Their new dorm, Millennium Hall, is sure to fire up the debates. Not only is it Drexel's tallest building yet, the 17-story tower on 34th Street has the elliptical profile of a football, and it rides the skyline like an oversized Leaning Tower of Pisa. It is, at once, their most ambitious and most flawed design.

Most of Erdy McHenry's previous Philadelphia projects have been big, horizontal slabs - the Edge at Temple University, the Radian at Penn, the Piazza at Schmidts in Northern Liberties. The architects liken the form to skyscrapers on their sides. Because the tiny Drexel site, a former tennis court just south of Powelton Avenue, precluded a slab, it forced the architects to go vertical.
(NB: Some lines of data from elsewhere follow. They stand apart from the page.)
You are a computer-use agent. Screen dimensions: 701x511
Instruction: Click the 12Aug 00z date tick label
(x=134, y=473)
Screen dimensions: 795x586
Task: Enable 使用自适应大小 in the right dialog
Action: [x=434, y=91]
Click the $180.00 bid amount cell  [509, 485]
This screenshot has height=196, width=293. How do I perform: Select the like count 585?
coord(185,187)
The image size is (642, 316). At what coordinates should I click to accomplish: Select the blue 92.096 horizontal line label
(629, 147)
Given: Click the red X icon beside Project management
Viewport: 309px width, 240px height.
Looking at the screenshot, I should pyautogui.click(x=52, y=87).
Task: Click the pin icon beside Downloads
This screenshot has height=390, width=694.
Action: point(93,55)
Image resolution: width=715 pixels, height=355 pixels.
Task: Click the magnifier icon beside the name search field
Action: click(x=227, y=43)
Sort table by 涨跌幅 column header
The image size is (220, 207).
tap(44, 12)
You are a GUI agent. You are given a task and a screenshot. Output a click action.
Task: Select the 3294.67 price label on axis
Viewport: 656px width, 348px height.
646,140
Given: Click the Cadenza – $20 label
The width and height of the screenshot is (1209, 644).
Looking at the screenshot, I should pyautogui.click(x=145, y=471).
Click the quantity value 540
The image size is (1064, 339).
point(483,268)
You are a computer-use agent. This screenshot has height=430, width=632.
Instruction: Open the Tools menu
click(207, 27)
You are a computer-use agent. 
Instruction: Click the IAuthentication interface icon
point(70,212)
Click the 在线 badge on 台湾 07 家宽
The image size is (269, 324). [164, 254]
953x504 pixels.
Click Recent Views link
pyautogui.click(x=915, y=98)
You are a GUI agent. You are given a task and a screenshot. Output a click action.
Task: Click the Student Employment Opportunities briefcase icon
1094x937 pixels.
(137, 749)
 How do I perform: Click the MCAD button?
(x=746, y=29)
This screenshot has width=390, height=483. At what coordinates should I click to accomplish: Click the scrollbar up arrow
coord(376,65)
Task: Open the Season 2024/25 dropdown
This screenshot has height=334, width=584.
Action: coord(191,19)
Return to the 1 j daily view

It's nice to see the firm move away from the wide slab, which can get pretty oppressive.

For a first tower, Millennium Hall was conceived with no shortage of brio. It's not just the unusual shape, or the silvery sheen of the aluminum panels that hug its curves like the latest bondage dress.

Typically with tall buildings, the placement of each floor mirrors the one below. But here, each successive, 5,000-square-foot plate shifts 10 inches off center, so that by the time you get to the top, the ovoid floors have rotated by 13 feet. The 202-foot tower, which cost more than $40 million, almost seems to spin.